- **TASK BRIEF**:
Count the lines below that contain the string "type" and give only that number. Case counts.

Records from a data source:
☆ ☆ ☆ ☆ ☆ ☆ ☆

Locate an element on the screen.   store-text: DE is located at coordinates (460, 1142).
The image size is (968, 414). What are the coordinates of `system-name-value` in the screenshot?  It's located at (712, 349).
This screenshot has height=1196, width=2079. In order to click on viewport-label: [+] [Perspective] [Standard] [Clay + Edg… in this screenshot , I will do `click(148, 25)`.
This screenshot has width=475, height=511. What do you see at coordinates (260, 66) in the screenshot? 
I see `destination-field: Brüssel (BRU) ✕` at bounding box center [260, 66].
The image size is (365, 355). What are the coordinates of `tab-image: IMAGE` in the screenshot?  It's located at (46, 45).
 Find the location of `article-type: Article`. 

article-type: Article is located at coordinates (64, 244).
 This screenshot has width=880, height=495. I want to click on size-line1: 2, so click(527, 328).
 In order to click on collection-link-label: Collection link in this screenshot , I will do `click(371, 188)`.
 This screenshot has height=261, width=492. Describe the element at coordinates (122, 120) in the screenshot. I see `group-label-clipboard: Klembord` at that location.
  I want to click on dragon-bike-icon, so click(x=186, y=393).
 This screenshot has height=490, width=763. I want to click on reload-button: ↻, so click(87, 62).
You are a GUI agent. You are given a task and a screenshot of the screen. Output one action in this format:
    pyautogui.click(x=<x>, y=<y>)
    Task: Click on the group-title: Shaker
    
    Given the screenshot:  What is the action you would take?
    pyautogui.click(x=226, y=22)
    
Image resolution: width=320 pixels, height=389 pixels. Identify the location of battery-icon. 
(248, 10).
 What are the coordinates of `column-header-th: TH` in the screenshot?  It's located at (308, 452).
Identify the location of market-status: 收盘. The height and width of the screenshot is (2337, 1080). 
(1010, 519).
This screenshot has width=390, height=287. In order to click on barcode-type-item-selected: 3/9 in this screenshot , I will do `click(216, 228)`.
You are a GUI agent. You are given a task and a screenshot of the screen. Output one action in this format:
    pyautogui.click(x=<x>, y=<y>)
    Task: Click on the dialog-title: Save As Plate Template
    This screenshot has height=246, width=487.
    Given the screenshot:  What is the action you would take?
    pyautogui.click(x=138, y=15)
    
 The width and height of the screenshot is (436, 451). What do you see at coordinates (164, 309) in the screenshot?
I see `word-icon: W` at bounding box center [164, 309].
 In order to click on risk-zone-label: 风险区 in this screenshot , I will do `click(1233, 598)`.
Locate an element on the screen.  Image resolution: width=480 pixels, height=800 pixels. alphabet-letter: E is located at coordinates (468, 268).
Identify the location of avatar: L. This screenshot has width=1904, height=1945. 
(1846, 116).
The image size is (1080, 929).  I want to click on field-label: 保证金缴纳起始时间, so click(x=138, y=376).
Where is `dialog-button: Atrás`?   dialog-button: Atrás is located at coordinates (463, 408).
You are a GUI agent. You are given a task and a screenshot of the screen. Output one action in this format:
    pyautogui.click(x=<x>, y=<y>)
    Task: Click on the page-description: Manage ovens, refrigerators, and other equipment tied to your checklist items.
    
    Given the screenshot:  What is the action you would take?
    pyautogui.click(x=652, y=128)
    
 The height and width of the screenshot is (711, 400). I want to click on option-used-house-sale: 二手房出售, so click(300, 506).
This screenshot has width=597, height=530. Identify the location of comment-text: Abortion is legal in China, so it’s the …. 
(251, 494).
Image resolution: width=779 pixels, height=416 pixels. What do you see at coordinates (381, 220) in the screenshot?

☆ ☆ ☆ ☆ ☆ ☆ ☆

- **ANSWER**:
3